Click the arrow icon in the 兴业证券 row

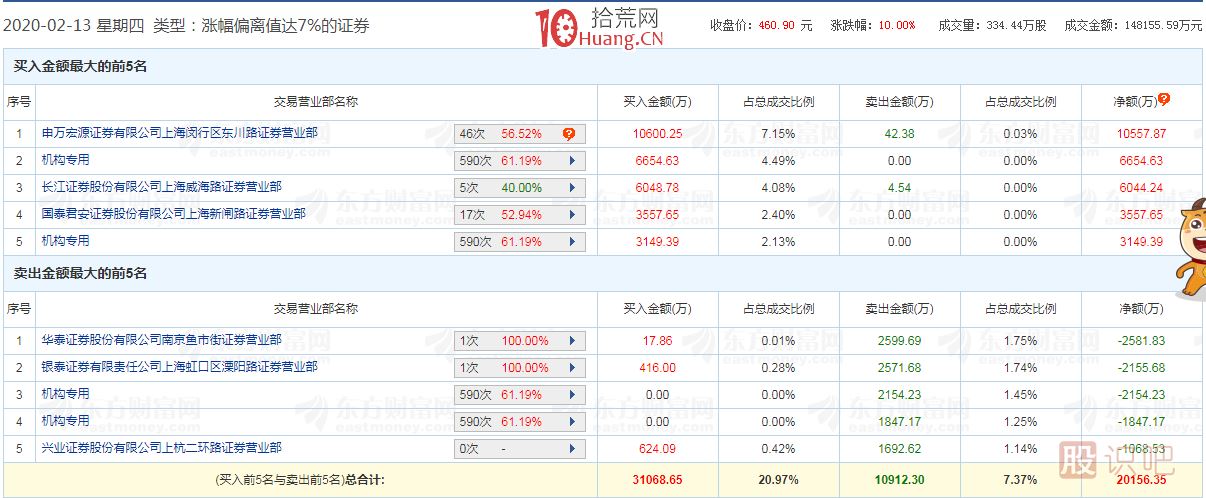pyautogui.click(x=571, y=449)
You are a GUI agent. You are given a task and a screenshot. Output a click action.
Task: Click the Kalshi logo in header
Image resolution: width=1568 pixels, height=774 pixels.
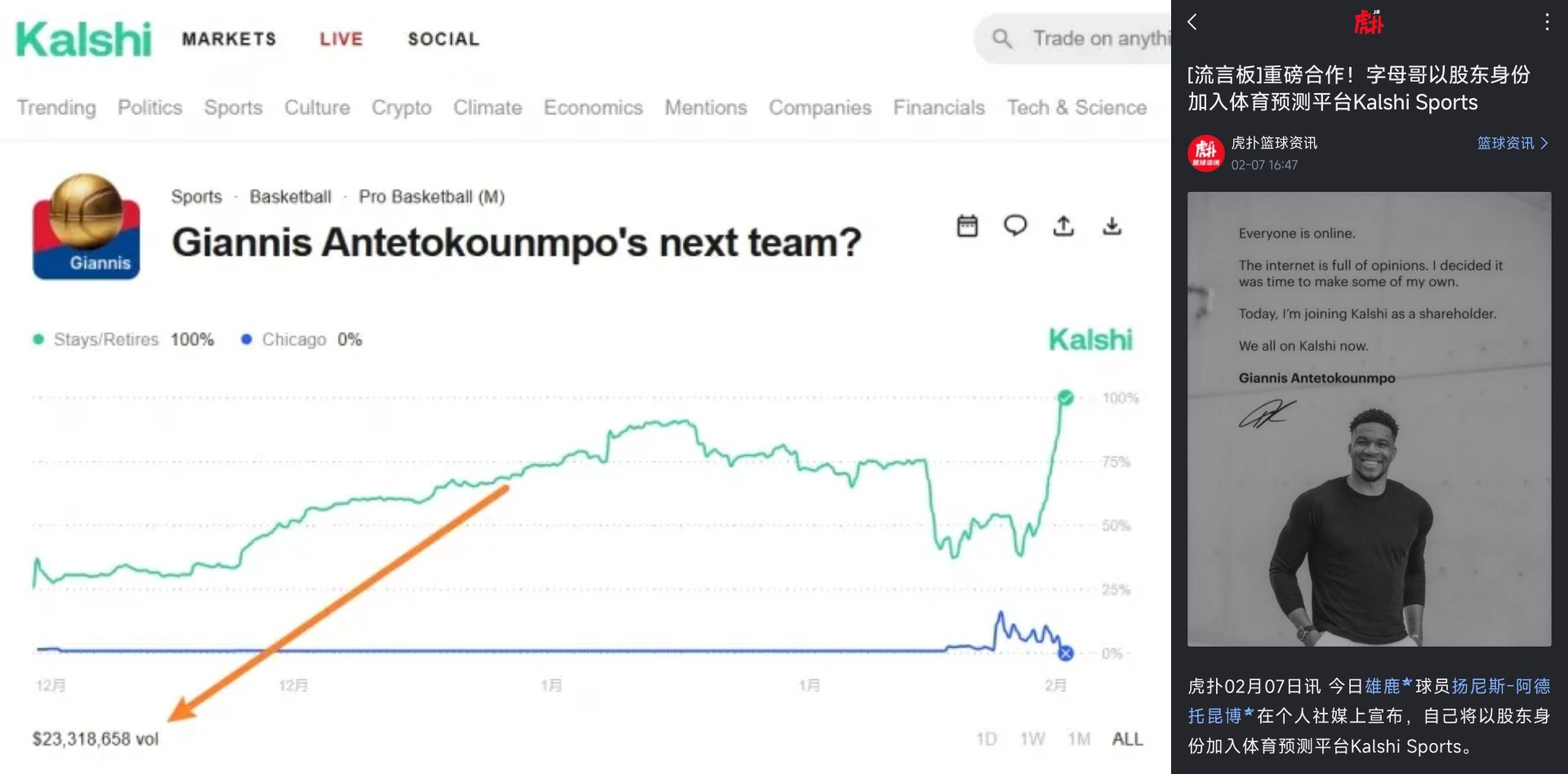83,39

» What the task requires: Return the listing above word for word. Keep the images out.

» Solution for this task:
Click the arrow icon in the 兴业证券 row

pyautogui.click(x=571, y=449)
You are a GUI agent. You are given a task and a screenshot. Output a click action.
Task: Click the Kalshi logo in header
Image resolution: width=1568 pixels, height=774 pixels.
83,39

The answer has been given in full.